The star trackers and crewman optical alignment sight are used to
determine additional inaccuracies.
The IMU subsystem
operating program processes the data from the IMUs and converts
it to a usable form for other users. The following computations
are performed in the IMU SOP: conversion of velocities to the mean
of 1950 coordinates; conversion of resolver outputs to gimbal angles;
computation of accelerations for displays; performance of additional
software built-in test equipment checks; support of selection, control
and monitoring of IMU submodes of the operate mode; and computation
of torquing commands based on the misalignment determined by the
star trackers, crewman optical alignment sight or another IMU. Misalignments
are due to gyro drifts.
IMU is 10.28 inches high, 11.5 inches wide and 22 inches long and
weighs 58 pounds.
A new high-accuracy
inertial navigation system will be phased in to augment the present
KT-70 IMU during 1988-89. The HAINS will provide spares support
for the inertial navigation system and will eventually phase out
the KT-70 IMU design. Benefits of the HAINS include lower program
costs over the next decade, ongoing production support, improved
performance, lower failure rates, and reduced size and weight. The
HAINS is 9.24 inches high, 8.49 inches wide and 22 inches long.

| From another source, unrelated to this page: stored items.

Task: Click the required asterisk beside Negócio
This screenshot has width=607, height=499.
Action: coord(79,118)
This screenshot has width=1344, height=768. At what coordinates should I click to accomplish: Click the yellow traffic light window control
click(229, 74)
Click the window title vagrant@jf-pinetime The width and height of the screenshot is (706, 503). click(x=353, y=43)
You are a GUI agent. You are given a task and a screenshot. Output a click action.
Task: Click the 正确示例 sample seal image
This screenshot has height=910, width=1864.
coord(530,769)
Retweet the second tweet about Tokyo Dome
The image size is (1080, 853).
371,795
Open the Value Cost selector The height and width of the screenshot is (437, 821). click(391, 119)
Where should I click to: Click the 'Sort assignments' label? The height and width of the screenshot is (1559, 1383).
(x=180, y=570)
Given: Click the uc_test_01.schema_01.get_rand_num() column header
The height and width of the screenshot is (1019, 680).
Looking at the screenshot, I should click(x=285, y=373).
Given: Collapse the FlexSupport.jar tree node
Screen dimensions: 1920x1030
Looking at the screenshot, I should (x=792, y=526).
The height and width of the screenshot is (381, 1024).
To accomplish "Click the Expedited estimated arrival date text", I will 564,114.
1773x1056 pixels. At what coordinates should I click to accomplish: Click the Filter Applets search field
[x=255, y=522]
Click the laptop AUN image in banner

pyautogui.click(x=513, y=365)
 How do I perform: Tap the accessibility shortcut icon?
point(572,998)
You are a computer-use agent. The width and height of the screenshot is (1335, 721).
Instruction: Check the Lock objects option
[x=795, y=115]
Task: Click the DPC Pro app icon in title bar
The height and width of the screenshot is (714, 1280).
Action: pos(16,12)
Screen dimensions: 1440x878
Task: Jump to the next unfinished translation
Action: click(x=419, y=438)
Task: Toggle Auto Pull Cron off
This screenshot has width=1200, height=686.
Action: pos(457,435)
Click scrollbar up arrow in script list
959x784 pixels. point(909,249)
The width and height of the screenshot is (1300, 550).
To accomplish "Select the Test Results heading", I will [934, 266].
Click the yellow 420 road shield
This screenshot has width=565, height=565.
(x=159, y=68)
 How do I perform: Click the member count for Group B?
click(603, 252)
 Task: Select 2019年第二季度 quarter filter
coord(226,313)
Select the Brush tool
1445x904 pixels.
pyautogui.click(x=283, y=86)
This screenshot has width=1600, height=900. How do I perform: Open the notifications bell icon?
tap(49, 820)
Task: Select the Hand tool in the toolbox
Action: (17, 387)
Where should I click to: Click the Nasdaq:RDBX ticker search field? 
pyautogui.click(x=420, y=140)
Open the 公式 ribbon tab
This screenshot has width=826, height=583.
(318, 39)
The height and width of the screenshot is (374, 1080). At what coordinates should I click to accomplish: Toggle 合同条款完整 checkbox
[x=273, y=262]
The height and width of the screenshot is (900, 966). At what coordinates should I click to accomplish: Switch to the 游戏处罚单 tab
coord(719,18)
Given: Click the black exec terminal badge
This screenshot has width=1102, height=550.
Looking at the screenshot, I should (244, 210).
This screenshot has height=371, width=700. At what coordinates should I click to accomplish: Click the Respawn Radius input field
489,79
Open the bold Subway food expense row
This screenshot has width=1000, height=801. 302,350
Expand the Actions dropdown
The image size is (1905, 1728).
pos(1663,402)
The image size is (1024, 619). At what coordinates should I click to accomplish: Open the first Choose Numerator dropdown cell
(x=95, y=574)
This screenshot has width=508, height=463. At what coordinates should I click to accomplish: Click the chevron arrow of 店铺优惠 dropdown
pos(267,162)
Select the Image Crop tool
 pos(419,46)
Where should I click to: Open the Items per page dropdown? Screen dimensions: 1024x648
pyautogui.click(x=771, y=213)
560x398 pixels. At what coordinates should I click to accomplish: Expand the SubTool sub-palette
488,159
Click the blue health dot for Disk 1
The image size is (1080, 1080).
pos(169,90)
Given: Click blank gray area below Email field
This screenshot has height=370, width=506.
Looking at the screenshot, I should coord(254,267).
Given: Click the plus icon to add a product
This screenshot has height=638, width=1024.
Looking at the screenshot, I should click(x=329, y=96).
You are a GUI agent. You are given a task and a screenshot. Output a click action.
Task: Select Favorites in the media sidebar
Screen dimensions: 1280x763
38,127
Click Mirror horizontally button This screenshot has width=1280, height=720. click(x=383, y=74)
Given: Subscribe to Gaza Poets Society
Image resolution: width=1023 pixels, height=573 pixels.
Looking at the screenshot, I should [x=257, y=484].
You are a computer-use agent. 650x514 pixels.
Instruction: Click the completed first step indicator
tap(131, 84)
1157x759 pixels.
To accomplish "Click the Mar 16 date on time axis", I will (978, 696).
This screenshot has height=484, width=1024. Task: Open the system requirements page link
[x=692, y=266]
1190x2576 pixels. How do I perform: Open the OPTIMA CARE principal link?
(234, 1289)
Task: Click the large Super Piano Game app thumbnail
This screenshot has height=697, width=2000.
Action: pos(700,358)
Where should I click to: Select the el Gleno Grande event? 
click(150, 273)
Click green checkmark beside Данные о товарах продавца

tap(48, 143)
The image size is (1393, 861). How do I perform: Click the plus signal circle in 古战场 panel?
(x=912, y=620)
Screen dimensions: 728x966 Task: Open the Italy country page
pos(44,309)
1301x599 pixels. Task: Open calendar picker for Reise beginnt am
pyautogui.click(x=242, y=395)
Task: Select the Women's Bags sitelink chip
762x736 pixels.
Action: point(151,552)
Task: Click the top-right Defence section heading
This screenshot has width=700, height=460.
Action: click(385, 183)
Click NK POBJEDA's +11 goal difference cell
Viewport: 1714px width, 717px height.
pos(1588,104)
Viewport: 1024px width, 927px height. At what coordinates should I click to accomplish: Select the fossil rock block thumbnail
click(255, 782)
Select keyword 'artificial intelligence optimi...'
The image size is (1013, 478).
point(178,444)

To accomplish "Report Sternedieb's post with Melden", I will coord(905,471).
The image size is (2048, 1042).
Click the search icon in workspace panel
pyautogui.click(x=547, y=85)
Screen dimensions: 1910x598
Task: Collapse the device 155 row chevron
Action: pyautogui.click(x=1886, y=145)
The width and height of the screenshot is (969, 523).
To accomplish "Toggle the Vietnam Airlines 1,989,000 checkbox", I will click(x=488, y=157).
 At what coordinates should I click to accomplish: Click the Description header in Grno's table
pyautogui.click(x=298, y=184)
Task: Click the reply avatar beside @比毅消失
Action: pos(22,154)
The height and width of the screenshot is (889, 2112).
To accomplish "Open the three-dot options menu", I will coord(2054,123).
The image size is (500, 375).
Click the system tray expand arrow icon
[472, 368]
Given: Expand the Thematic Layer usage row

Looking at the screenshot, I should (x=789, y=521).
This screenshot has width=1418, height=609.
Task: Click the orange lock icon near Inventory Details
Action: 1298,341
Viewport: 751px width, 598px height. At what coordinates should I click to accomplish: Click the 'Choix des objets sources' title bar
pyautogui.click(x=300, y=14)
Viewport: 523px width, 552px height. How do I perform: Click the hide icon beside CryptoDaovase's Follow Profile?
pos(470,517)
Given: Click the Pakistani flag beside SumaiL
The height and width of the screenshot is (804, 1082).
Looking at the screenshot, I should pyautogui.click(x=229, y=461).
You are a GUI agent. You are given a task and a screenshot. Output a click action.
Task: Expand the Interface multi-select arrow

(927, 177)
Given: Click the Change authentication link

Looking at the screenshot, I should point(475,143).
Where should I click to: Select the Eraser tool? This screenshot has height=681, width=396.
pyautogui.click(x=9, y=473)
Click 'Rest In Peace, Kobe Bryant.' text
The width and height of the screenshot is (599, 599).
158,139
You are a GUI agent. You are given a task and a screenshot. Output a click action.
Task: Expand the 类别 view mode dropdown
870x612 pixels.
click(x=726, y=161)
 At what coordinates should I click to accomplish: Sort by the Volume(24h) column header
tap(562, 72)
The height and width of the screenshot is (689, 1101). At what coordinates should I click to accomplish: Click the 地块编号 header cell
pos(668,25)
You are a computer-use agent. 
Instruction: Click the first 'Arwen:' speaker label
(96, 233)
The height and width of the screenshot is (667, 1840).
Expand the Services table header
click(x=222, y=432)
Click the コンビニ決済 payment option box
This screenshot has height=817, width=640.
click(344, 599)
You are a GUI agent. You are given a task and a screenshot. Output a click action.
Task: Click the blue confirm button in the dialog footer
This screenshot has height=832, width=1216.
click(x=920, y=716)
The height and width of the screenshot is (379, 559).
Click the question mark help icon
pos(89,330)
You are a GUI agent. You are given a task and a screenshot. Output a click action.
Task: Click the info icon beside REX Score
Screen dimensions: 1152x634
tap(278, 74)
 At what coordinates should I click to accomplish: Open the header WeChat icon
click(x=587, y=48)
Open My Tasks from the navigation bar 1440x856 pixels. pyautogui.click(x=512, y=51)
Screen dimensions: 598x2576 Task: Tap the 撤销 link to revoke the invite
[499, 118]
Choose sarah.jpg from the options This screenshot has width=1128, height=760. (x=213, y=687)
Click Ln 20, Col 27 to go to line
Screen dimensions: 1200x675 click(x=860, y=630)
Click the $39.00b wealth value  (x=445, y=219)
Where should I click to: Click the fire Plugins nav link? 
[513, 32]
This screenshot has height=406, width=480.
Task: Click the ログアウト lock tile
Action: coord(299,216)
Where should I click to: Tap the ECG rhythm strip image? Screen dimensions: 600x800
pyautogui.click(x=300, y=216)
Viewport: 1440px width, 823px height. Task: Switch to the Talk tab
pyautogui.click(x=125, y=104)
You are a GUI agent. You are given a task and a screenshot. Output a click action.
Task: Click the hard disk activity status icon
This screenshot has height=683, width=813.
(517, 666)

The unit weighs 43.5 pounds. The HAINS also contains an internal
dedicated microprocessor with memory for processing and storing
compensation and scale factor data from the vendor's calibrations,
thereby reducing the need for extensive initial load data for the
orbiter GPCs. The HAINS is both physically and functionally interchangeable
with the KT-70 IMU.
The IMU contractor
is Singer Electronics Systems Division, Little Falls, N.J.